Bibliothek Weltliteraturerklärenden Lesestoffes · No. 5 · 2001 · 60 Seiten · Jeder Band: 12 x 20cm ·
Schutzumschlag mit einem Linolschnitt von Roland R. Berger · jede Auflage 333 numerierte Exemplare · ISBN 978-3-935194-06-8 · 10 Euro
Autor, Clown, Schauspieler, Regisseur; Jahrgang 58;
geboren und aufgewachsen in Berlin (Ost), seit 2008 Intendant am Theater Rudolstadt, zahlreiche Veröffentlichungen.
www.steffen-mensching.de
Hätt ich ihn nie getroffen. Ich wäre nicht der, der ich bin, ich wär ein anderer, vielleicht ein Toter, ein Sonderling, eine Provinzgröße. Kein Verfolgter. Kein halbnackter Greis vor Gibraltar. Das Buch, eine einzige Lüge. Alles falsch. Nicht alles. Das meiste. Vieles. Eine Menge. Gewisse Passagen. Vor allem der Schluß. Dennoch: Nicht schlecht geschrieben. Unstrittig, ein Talent. Es gibt schlechtere Bücher. Vergnüglich, spannend, amüsant – so die Kritik, einhellig – man legt es nicht mehr aus der Hand, ein Meisterwerk – ich hätt ihn vor die Türe setzen müssen, Schreiberlinge, Pack, wie die Kletten.

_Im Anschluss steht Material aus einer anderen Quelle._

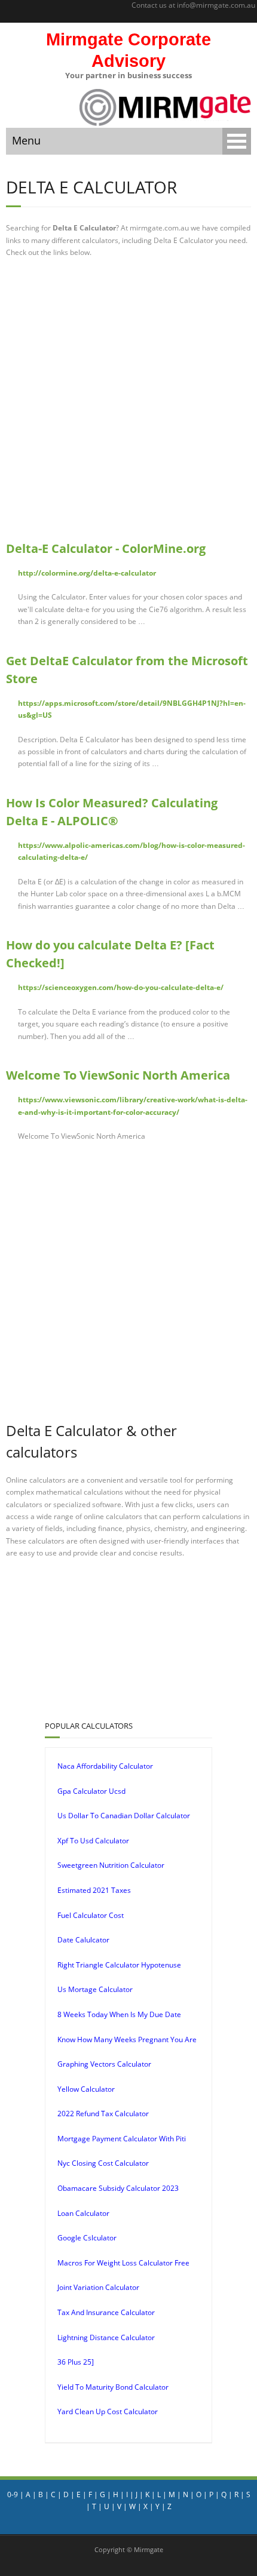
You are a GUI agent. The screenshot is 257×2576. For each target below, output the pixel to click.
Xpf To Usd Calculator (93, 1841)
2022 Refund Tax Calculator (103, 2113)
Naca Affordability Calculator (105, 1766)
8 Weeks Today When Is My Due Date (119, 2014)
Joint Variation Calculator (98, 2287)
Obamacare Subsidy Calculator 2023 (118, 2188)
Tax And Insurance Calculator (106, 2312)
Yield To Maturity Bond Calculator (113, 2387)
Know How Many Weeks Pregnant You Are (127, 2039)
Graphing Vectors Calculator (104, 2064)
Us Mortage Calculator (95, 1989)
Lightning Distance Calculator (106, 2337)
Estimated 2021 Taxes (94, 1890)
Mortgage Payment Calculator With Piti (121, 2139)
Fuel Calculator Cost (90, 1915)
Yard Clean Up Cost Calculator (107, 2411)
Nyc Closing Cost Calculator (103, 2163)
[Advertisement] (128, 398)
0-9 (12, 2494)
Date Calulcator (83, 1940)
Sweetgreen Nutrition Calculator (110, 1865)
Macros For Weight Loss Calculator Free (123, 2263)
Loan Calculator (83, 2213)
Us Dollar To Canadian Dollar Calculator (123, 1815)
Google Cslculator (87, 2238)
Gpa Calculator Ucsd (91, 1791)
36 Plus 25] (75, 2362)
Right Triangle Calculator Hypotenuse (119, 1965)
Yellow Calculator (86, 2089)
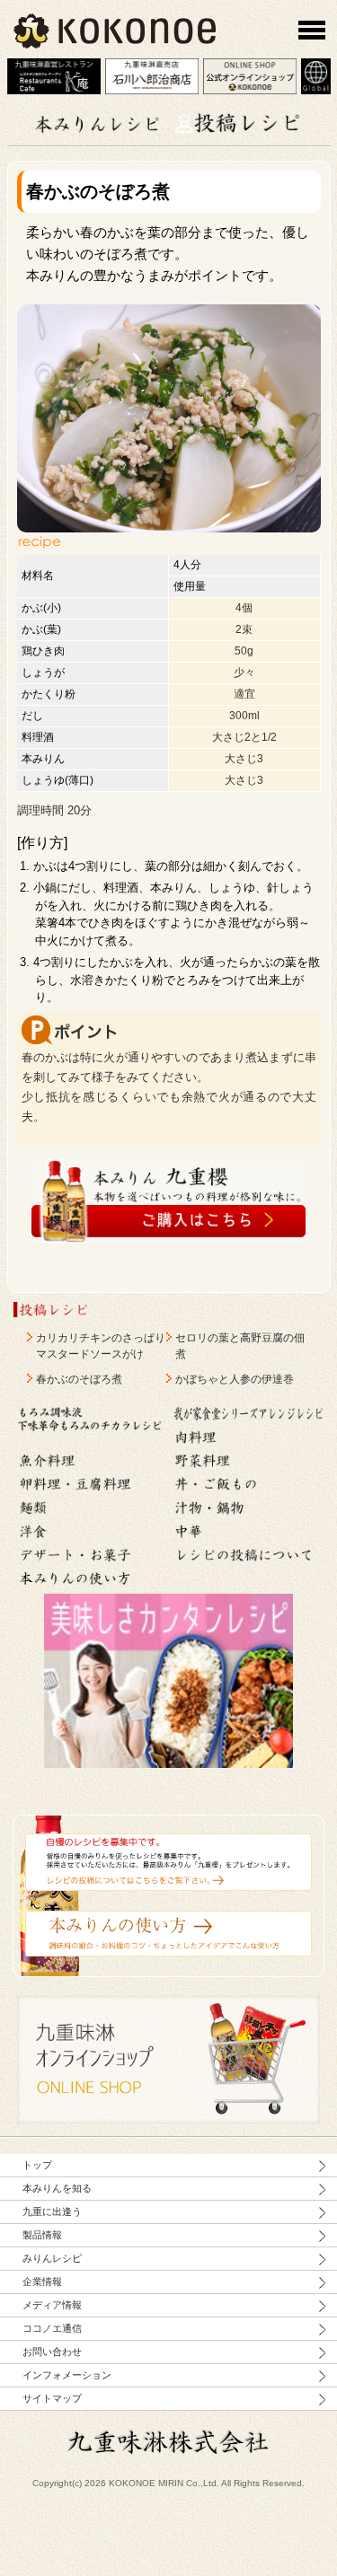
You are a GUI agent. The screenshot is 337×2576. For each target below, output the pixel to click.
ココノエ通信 (52, 2328)
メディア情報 (52, 2304)
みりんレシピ (52, 2258)
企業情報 (42, 2281)
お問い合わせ (52, 2351)
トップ (37, 2164)
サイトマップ (52, 2398)
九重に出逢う (52, 2211)
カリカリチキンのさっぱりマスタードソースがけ (100, 1346)
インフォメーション (66, 2374)
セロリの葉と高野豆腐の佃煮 (240, 1346)
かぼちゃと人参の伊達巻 (234, 1379)
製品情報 (42, 2234)
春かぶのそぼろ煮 (79, 1379)
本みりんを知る (57, 2188)
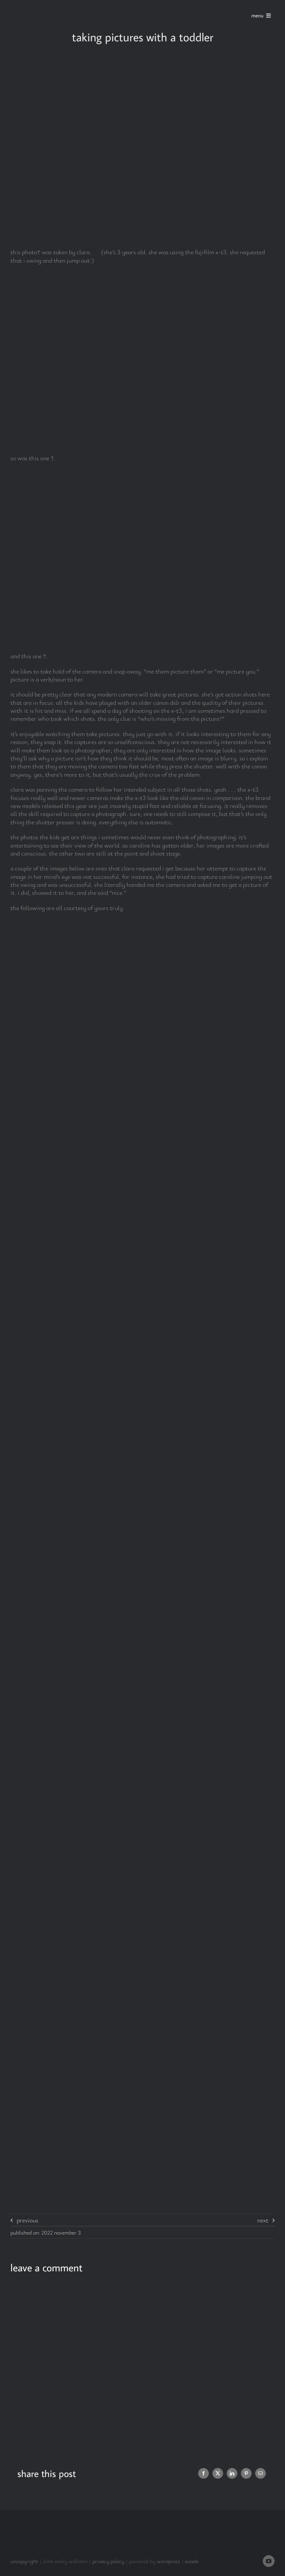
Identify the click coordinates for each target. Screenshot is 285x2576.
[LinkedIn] (232, 2473)
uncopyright (24, 2561)
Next (262, 2220)
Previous (27, 2220)
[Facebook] (203, 2473)
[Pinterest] (246, 2473)
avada (191, 2561)
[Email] (260, 2473)
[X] (218, 2473)
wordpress (168, 2561)
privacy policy (108, 2561)
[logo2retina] (42, 6)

Ich war ein nutzloser Mensch. Jetzt kann ichs sagen, Cervantes – ich sollte dankbar sein, bins nicht – zeichnete mich bieder, redlich, brav, all das, ich war es nie, im Gegenteil, ein schlechtes Beispiel, eine Schande. Mein Hof verluderte, die Fliegen kümmerten sich um die Wirtschaft mehr als ich, der seine Kammer nur verließ, die Notdurft zu verrichten. Körperpflege? Ich kannte kaum das Wort, im Vergleich zu mir duftete Sancho wie eine Rose, und er stank schon beträchtlich. Die Bücher nahmen den Geruch an, säuerlich. Verdorben. Unlesbar. Für fremde Nasen. Mein Zustand. Ein Skandal. Selbst für das 16. Jahrhundert, die in Hygienefragen toleranteste Epoche. Ein Nichtsnutz. Faul. Es ging bergab, mit mir, dem Gut. Seit zwanzig Jahren unglücklich verliebt. Und niemand wußte es. Nur ich. Lebensuntüchtig stand ich vor dem Ruin. Die Bande – Nichte, Pfarrer, Barbier – lag mir beständig in den Ohren. »Komm auf den Pfad der Tugend, arbeite, besuch die Messe, wasch dich.« Ich war längst taub. Die letzte Bürgschaft, die ich besaß, mein lächerlicher Adel. Davon schweigt die Historie. Angeblich, um mir neuen Lesestoff zu kaufen, verschleuderte ich, unter Preis – so der Roman – diverse Felder. Barer Unsinn. Ich stopfte Schuldenlöcher. Verschloß mich, weil mir die Gläubiger die Tür einrannten. Wenn das so weitergeht, wirst du verrückt. Dacht ich. Ein Geistesblitz. Warum denn nicht?